The Commissioned Print Project took place from 2010 to 2014. It was an open call, juried project which included a stipend for the awarded artist. Commissioned Prints are still available for purchase and are included in CSP’s archive at the Bancroft Library.
Barbara Rogers, My Neighbor, multiple-plate color etching, 2010, edition of 16.
Robin McCloskey, 2010, edition of 20 with 2 artist proofs.
Roberta Loach, etching.
Carrie Ann Plank, Ecliptic, stone lithography and screen print, 2013, edition of 20 with 2 artist proofs.
Jonathan Barcan, 2014. Juried by Daniel Lienau.
I had a studio for many years in an East Oakland live work complex. The complex was like the house that Jack built, each unit had been constructed by its original occupant and all were at various stages of completion. In daylight the place resembled an abandoned warehouse in reality it had been an iron foundry and it continues to wear the soot and grime of that institution. It is only at night when inner light begins to take on a magical glow outlined by the large steel framed windows with panes in various stages of disrepair and non existance, silhouetting the plants and trees in the foreground.

* Aim of the task
Summarize the text about the Commissioned Print Project in two sentences.

* Record list
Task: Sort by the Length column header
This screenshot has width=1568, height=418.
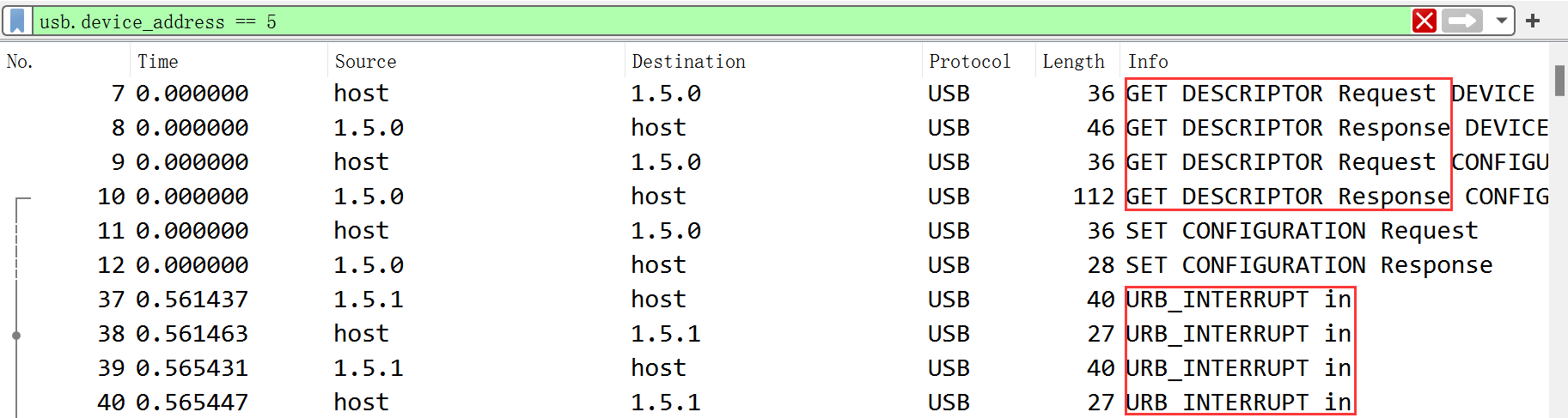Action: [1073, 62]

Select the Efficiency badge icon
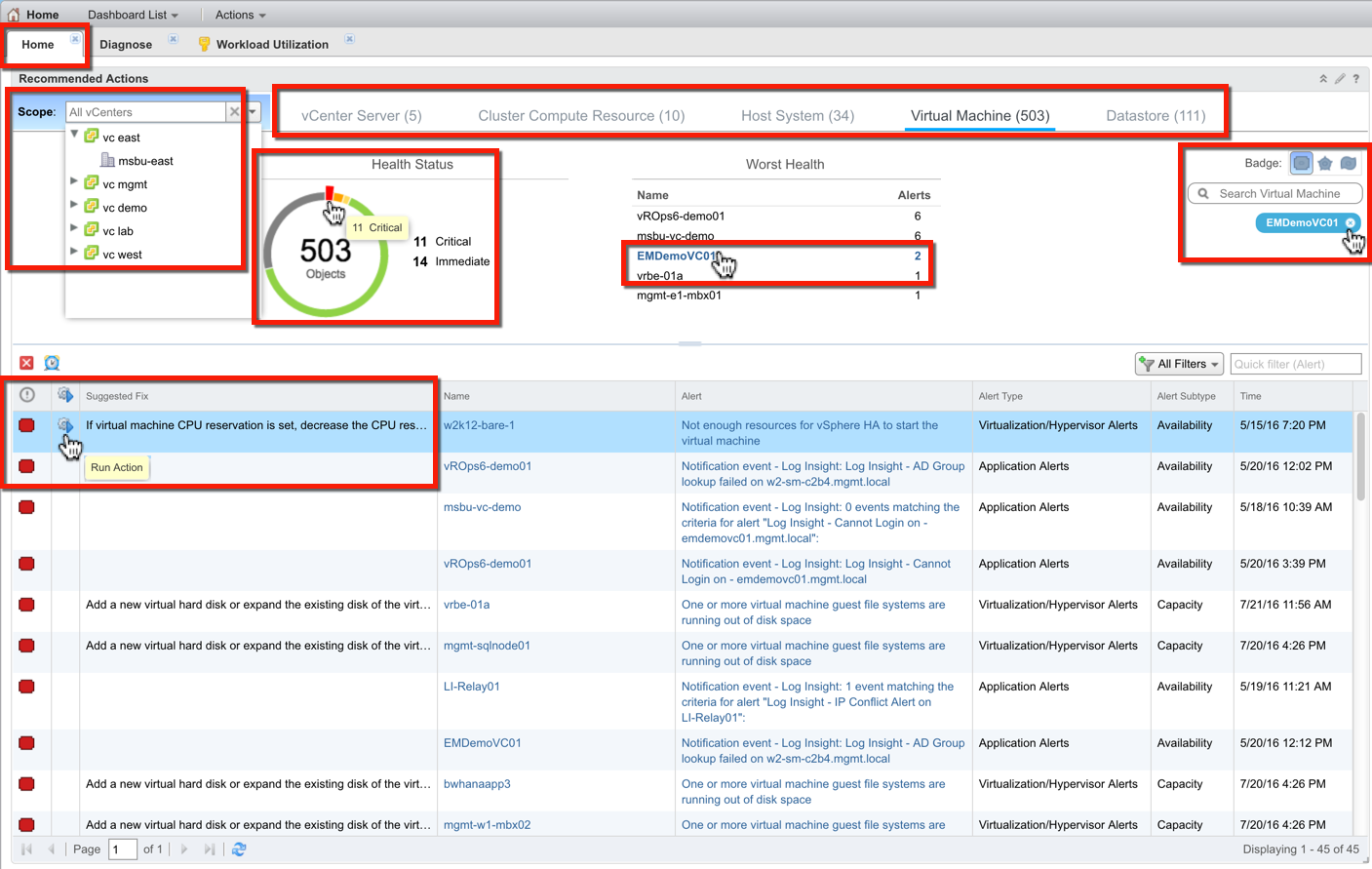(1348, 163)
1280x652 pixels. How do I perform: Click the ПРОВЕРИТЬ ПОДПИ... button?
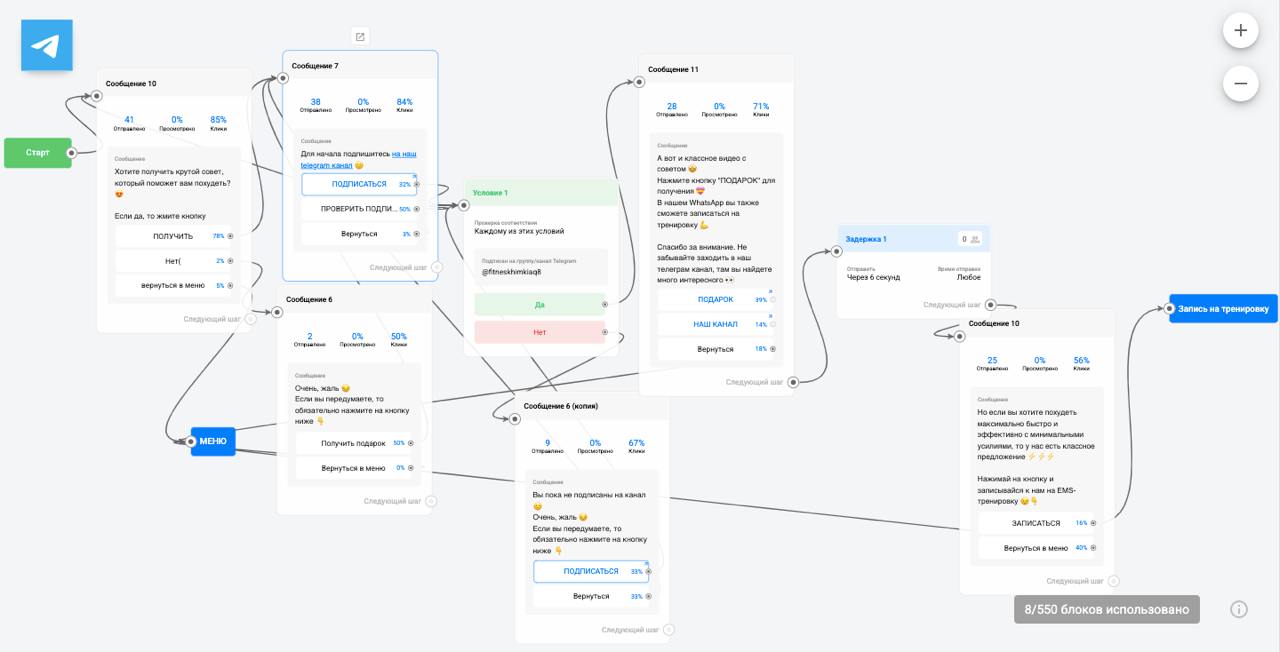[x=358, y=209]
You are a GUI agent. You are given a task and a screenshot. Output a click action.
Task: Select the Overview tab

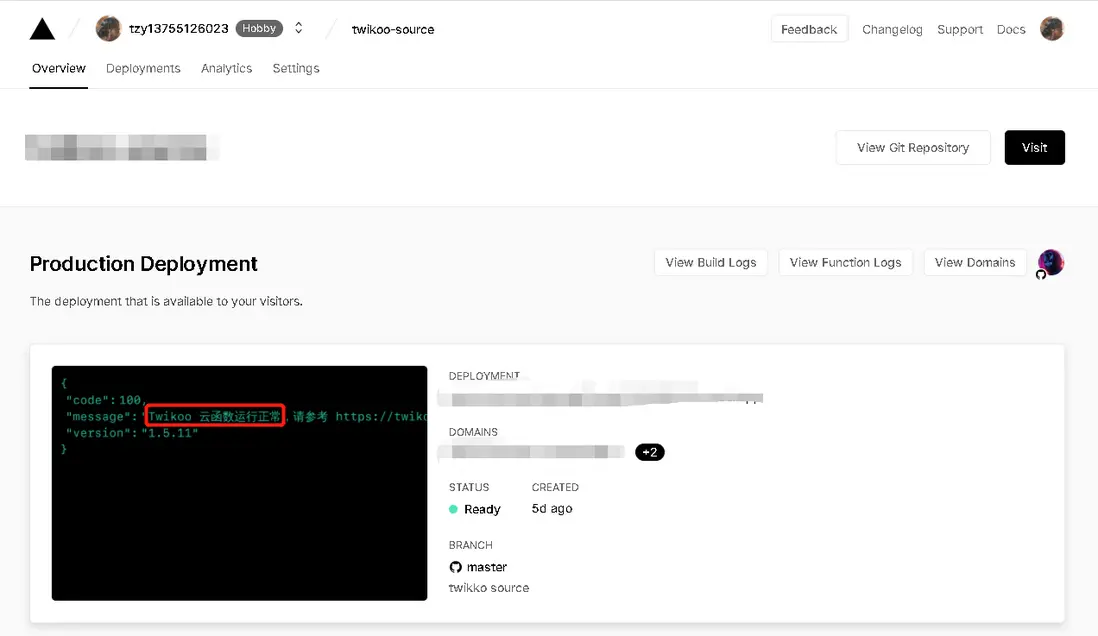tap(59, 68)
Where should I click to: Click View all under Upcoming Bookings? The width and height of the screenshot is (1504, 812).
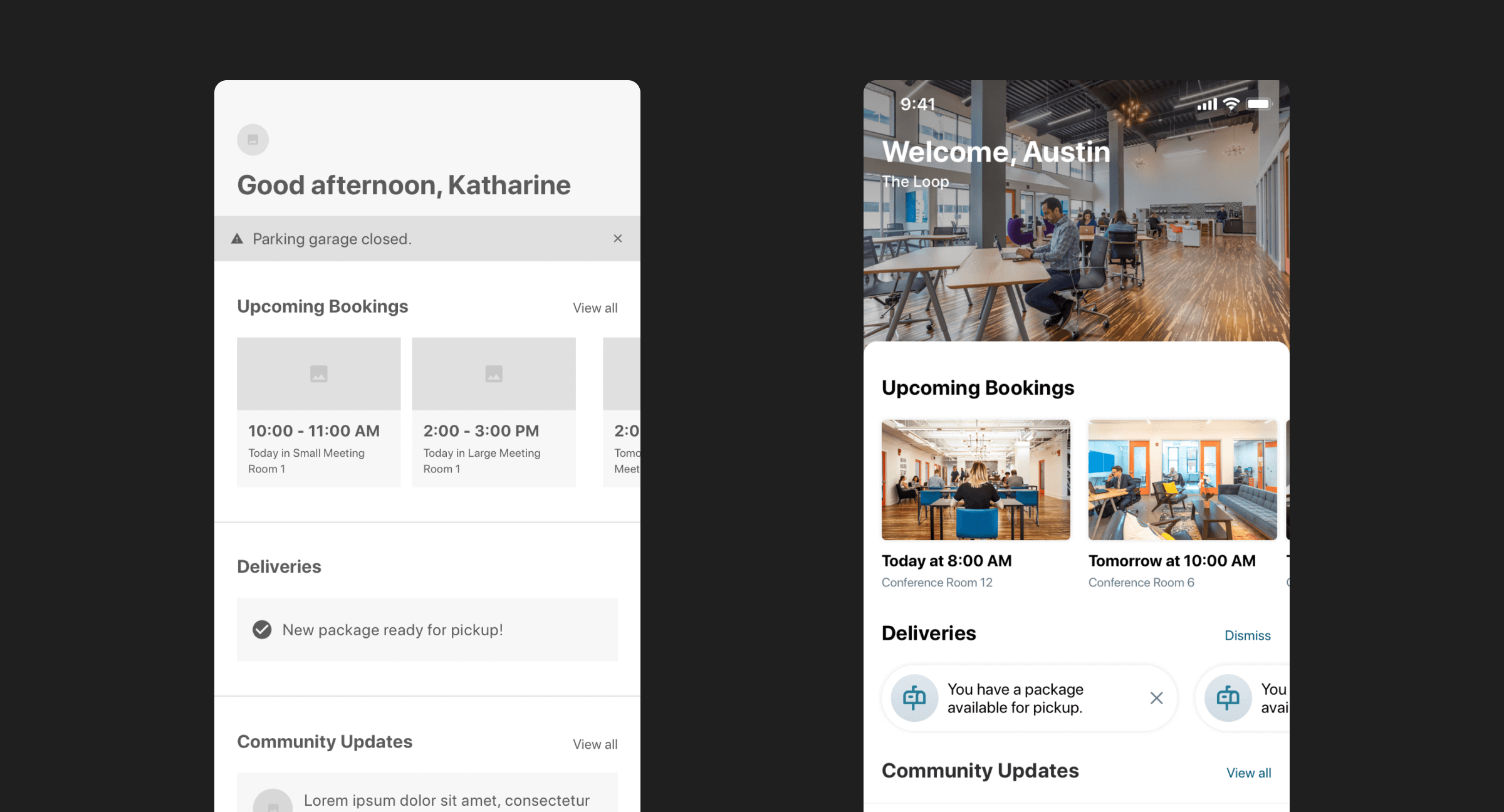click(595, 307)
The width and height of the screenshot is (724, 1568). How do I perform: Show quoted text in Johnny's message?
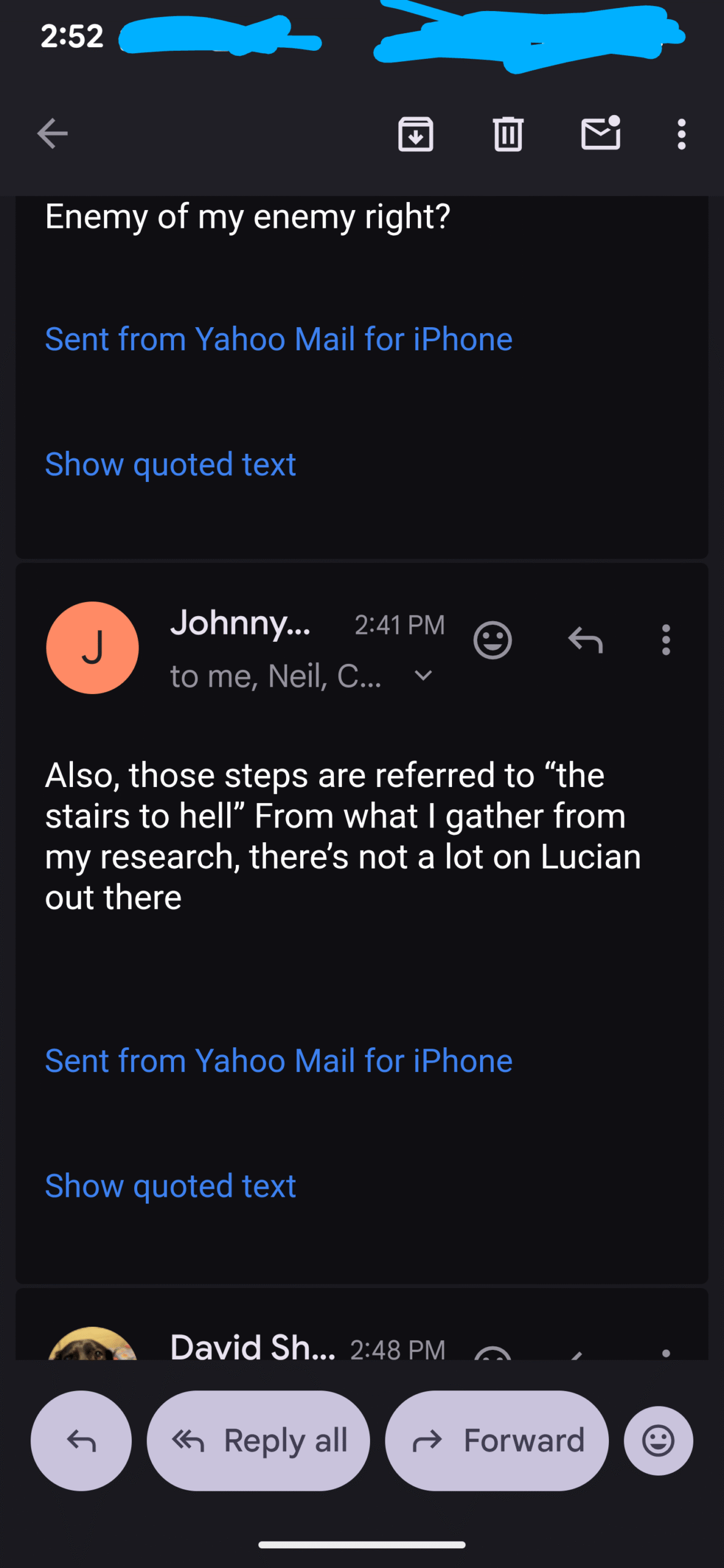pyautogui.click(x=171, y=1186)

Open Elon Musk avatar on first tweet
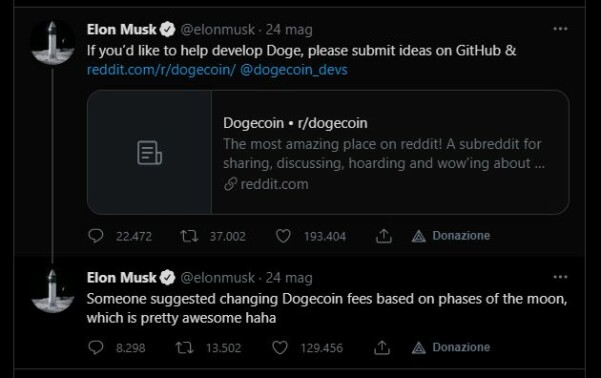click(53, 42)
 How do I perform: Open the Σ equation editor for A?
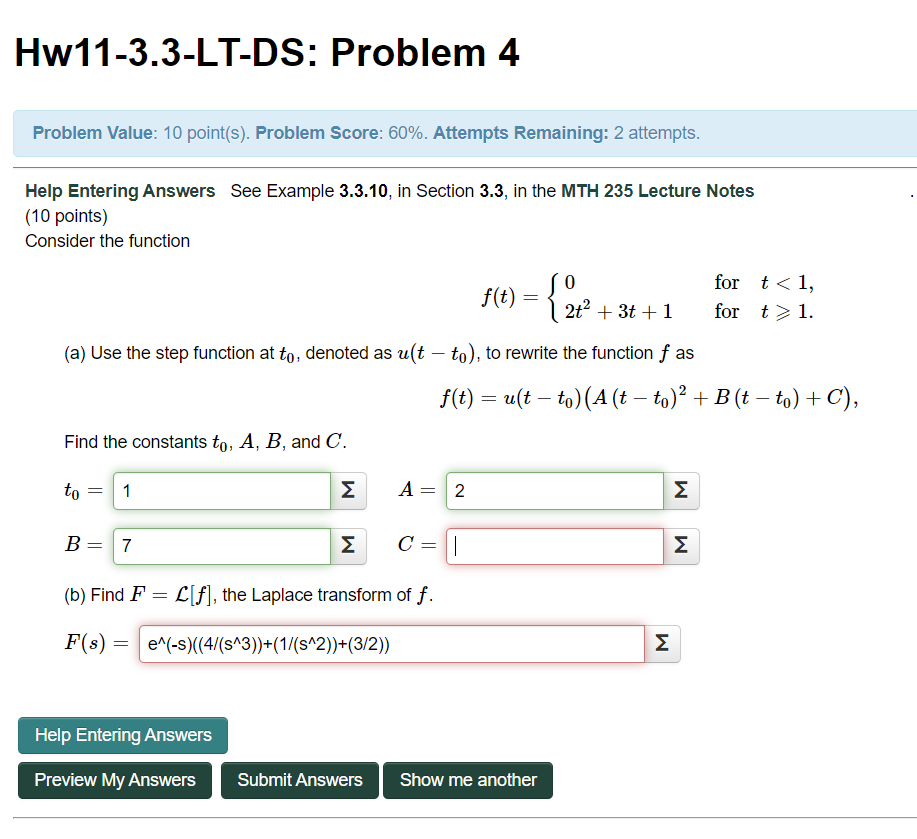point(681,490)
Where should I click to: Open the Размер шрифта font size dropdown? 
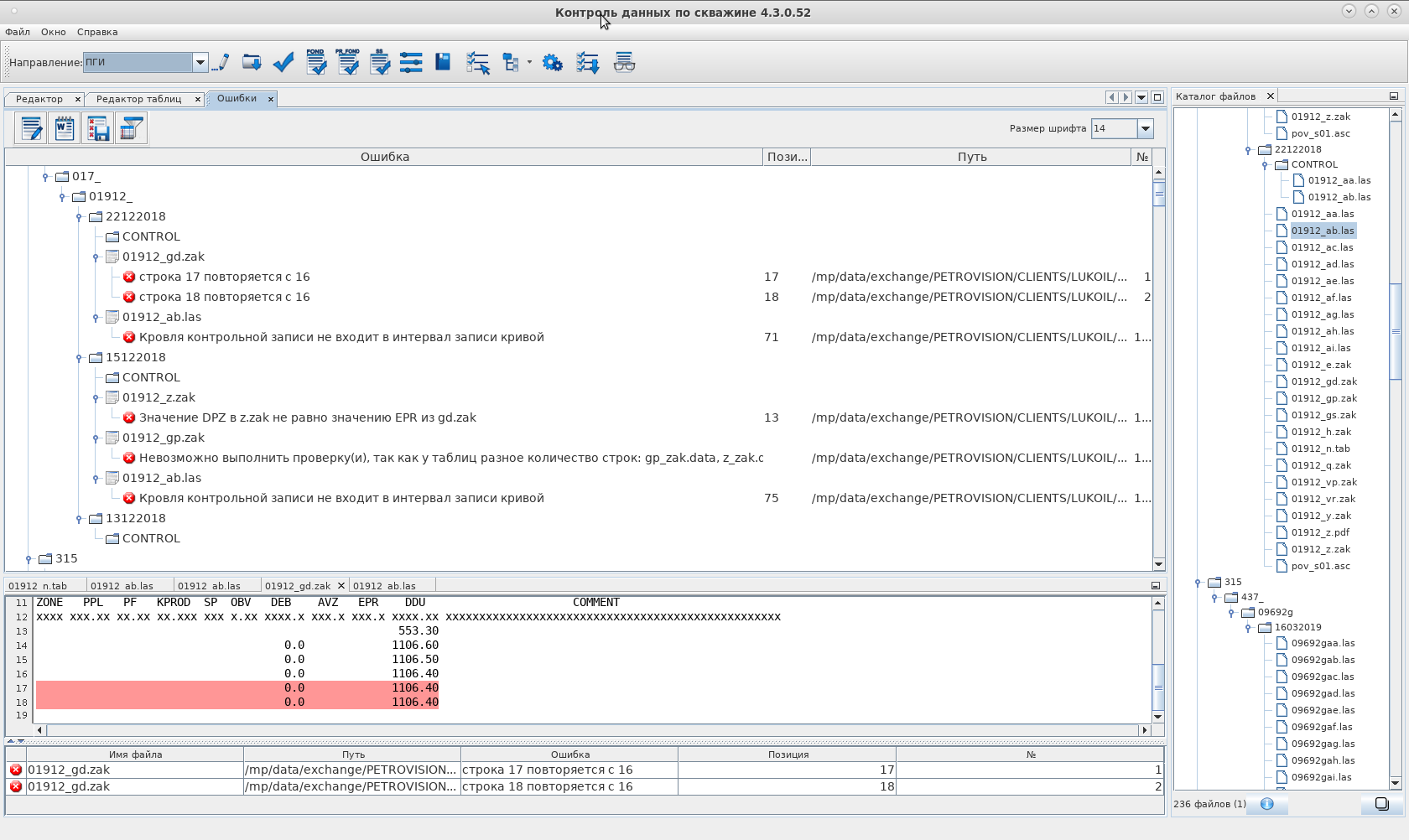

* Task solution
The Commissioned Print Project ran from 2010 to 2014 as an open-call, juried project with a stipend for the awarded artist, and its prints are still for sale and held in CSP's archive at the Bancroft Library. The text lists works by artists such as Barbara Rogers, Carrie Ann Plank, and Jonathan Barcan, and a first-person passage describes a studio in an East Oakland live-work complex, once an iron foundry, whose steel-framed windows glow at night.